Is B.C. in for a bad wildfire season?

Is B.C. in for a bad wildfire season?

As wildfires whip up around the country, most notably in Alberta and Nova Scotia, some here in British Columbia are concerned this summer could be a bad one for our backyard.

CityNews Meteorologist Michael Kuss is looking ahead to the summer forecast to determine what the province will see.

“Seasonal forecasting can be a crapshoot, at best. It’s hard enough to predict five to seven days into the future.

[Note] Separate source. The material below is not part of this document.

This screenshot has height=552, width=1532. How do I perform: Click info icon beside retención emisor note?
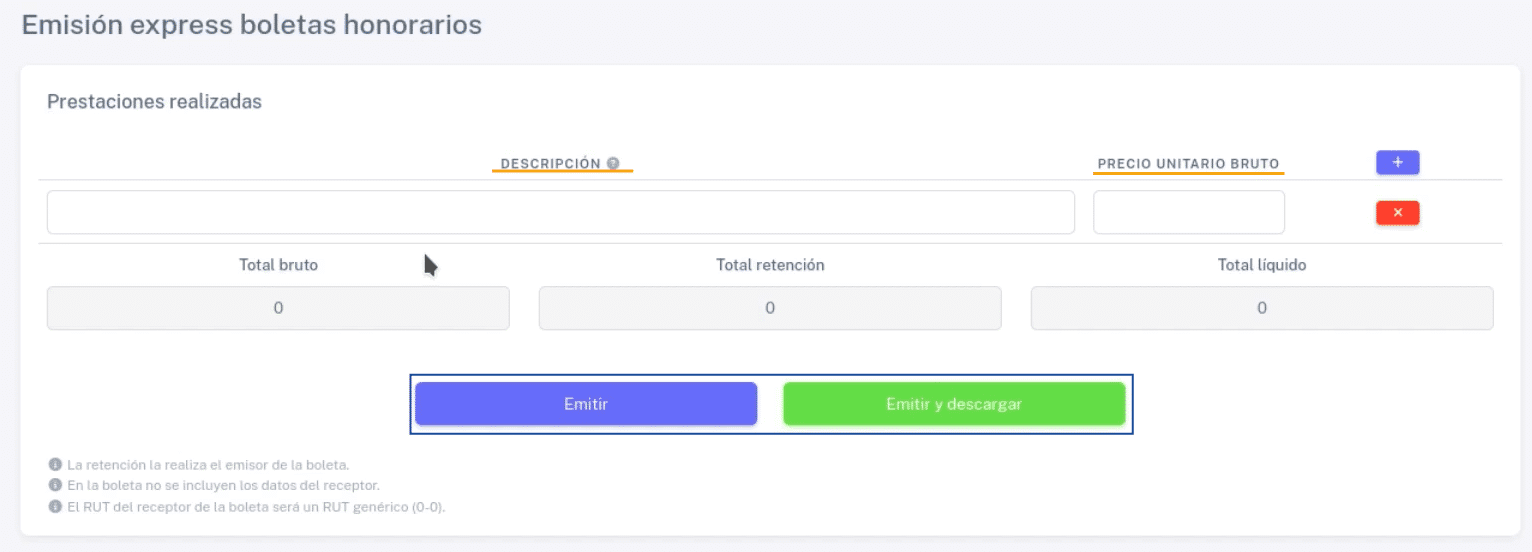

But as we look into the next month anyway, we’ve already seen tinder-dry conditions, not a lot of precipitation in sight.

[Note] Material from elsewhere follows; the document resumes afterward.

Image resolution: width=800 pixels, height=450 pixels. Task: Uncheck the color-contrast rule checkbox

“The pattern is conducive for a dry start to the summer and that sets us up for a potentially really dangerous forest fire season and an active one to be sure.”

Kuss says the biggest determination for long-term forecasting, including this coming summer, is the ENSO cycle — the El Niño-Southern Oscillation.

“We are transitioning from an extended period of La Niña into an El Niño pattern, but that may take all the way through the summer before we start to see the warming of those waters in the eastern equatorial Pacific when we get those warmer waters that often means drier warmer conditions along the B.C. coast,” he explained.


The region has already been experiencing some early-season extreme weather, coupled with wildfires. Just this month saw a “mini-heatwave” where temperatures in parts of the Lower Mainland reached 30 C during the day.

Kuss notes all the ingredients are in place for a drier-than-normal summer across much of the southern part of the province.

“[We’ve] already seen incredibly dry conditions with temperatures hovering near seasonal, but as we extend out over the next month, month and a half, it looks like that pattern isn’t going to change that much.

“And although precipitation will arrive it may not be enough to quench the already parched conditions across the province.”